_SOURCE EXTRACT_:
§ §

The findings of a controversial documentary claiming that a cave found 26 years ago in Jerusalem held the remains of Jesus Christ have been unveiled in New York.
The documentary, titled The Burial Cave of Jesus, follows years of research by world-renowned archaeologists and experts in ancient scripts, according to the film’s producers.
The 2000-year-old cave was first discovered in 1980 in Jerusalem’s Talpiyot neighbourhood.
It contained 10 coffins, six of which bore inscriptions which – translated into English – included the names “Jesus son of Joseph,” twice “Maria”, and “Judah son of Jesus.”
The second Maria is believed to be Maria Magdalene, while the tomb bearing the name Judah suggests Jesus had a son.
DNA has reportedly been extracted from remains found in two of the coffins.
“To a layman’s eye it seems pretty darn compelling,” executive producer James Cameron, the Canadian director of the movie Titanic, said at a press conference in New York.
“This is the biggest archaeological story of the century.”
Cameron and Israel’s Simcha Jacobovici, who directed the film, displayed two of the coffins – on loan from the Israel Antiquities Authority (IAA) – which they said may have contained the bones of Jesus and Mary Magdalene.
But the documentary, to be aired Sunday on the Discovery Channel, Britain’s Channel 4, Canada’s VisionTV and Israel’s Channel 8, has sparked a swirl of debate in Israel and around the world.

§ §

(Stored items)
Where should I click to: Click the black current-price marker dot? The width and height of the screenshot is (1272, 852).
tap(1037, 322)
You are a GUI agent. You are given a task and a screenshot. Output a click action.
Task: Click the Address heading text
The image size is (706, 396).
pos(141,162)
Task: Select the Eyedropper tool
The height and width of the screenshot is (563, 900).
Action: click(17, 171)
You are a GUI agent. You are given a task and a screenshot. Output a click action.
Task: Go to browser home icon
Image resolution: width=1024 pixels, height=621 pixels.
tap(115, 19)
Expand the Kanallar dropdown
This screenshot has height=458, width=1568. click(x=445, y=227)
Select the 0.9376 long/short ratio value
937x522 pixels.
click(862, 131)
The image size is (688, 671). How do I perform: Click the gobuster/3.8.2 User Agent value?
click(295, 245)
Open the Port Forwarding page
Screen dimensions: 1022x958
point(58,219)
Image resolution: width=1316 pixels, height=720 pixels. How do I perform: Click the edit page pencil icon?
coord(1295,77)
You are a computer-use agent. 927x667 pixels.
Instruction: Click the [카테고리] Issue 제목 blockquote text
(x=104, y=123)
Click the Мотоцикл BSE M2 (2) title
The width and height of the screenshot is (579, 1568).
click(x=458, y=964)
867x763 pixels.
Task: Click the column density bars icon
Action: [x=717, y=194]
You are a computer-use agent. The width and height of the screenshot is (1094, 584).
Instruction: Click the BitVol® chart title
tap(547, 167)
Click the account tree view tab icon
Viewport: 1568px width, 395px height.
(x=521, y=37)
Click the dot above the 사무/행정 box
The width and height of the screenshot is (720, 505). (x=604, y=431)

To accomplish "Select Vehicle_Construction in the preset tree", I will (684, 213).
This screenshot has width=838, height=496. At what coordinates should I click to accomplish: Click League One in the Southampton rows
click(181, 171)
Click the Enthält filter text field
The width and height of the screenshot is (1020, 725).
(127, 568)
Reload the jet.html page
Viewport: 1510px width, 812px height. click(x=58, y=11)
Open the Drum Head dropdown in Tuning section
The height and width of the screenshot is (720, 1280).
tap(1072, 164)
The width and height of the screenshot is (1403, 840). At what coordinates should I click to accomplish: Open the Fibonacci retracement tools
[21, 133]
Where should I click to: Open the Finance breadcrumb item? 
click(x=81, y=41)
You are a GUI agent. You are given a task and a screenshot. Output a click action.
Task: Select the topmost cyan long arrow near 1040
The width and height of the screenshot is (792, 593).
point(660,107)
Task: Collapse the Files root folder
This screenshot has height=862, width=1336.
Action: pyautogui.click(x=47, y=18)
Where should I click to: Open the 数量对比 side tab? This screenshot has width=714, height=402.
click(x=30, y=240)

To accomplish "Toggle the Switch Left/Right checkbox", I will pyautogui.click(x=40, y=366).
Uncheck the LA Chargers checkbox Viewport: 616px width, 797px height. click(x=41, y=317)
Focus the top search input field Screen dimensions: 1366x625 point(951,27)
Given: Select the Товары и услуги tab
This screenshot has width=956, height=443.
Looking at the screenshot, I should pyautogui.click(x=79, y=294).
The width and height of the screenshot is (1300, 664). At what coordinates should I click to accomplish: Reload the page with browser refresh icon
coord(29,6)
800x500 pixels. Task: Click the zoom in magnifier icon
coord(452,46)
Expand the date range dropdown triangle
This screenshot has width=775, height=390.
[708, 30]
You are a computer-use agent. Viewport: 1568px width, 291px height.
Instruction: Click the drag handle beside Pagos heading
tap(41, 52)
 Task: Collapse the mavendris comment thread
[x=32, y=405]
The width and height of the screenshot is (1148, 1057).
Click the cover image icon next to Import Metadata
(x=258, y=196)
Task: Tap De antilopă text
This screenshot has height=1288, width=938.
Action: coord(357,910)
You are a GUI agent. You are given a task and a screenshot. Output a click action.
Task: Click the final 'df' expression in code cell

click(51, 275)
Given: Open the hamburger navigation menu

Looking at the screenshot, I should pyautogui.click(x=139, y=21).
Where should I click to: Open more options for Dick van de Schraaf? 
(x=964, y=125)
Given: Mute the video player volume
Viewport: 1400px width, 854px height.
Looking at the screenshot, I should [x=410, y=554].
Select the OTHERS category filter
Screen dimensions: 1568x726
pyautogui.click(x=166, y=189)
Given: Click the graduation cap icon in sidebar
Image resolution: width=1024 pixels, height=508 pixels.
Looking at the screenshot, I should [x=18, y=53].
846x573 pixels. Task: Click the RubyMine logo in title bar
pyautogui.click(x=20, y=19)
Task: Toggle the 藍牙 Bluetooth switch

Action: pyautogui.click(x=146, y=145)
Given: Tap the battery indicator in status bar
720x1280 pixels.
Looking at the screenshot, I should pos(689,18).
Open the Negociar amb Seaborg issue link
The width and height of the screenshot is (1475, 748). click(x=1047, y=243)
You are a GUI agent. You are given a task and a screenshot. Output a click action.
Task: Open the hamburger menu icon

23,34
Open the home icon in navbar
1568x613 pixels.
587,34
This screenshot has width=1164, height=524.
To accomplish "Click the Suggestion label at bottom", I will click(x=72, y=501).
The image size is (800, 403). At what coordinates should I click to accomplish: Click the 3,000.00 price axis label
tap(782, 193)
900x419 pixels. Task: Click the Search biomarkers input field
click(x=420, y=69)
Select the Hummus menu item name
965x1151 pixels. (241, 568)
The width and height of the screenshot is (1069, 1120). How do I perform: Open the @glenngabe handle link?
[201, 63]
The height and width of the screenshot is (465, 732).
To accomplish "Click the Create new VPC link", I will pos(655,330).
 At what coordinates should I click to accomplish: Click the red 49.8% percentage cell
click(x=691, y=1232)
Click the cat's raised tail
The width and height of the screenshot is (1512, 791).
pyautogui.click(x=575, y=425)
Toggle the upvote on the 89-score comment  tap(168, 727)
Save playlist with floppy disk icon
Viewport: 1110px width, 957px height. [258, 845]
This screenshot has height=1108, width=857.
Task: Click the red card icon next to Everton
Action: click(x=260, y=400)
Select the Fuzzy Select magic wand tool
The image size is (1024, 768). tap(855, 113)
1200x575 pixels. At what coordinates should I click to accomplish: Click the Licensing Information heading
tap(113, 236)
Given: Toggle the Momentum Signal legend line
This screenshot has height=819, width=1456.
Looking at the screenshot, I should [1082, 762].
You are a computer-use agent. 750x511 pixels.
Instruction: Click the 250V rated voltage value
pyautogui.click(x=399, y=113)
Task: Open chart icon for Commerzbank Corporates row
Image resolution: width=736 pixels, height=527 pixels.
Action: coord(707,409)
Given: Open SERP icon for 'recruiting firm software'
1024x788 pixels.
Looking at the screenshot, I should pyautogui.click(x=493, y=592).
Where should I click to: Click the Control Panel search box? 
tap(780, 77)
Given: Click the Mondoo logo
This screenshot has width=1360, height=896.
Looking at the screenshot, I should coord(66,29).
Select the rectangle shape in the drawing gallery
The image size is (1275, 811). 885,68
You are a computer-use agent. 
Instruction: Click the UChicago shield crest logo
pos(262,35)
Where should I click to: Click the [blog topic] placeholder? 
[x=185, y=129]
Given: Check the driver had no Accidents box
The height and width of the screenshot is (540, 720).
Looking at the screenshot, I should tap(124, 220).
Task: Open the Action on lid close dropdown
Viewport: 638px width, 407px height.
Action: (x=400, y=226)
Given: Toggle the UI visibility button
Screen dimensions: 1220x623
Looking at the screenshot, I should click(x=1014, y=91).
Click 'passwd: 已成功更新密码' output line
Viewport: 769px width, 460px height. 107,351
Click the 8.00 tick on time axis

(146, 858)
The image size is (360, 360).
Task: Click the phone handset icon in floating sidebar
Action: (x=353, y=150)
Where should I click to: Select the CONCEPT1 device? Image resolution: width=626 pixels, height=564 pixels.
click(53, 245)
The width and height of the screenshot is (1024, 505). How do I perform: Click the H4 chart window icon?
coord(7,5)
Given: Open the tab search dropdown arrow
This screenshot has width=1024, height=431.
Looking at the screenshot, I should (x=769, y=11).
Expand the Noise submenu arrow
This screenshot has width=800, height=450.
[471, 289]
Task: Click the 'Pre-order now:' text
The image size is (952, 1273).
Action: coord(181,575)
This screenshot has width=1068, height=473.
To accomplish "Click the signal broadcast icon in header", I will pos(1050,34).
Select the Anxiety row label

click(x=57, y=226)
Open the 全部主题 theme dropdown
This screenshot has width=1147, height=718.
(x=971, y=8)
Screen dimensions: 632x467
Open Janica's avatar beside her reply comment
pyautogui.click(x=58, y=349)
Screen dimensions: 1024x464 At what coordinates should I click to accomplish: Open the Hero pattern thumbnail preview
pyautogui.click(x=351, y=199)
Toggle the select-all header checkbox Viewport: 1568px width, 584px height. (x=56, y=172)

§ §

_WORK ITEM 1_:
Translate this sentence from the article on the Jesus burial cave documentary into Spanish: "DNA has reportedly been extracted from remains found in two of the coffins."
_WORK ITEM 2_:
According to the article on the Jesus burial cave documentary, in which Jerusalem neighborhood was the cave first discovered?

_TASK RESPONSE 1_:
Según se informa, se ha extraído ADN de restos hallados en dos de los ataúdes.

_TASK RESPONSE 2_:
Talpiyot.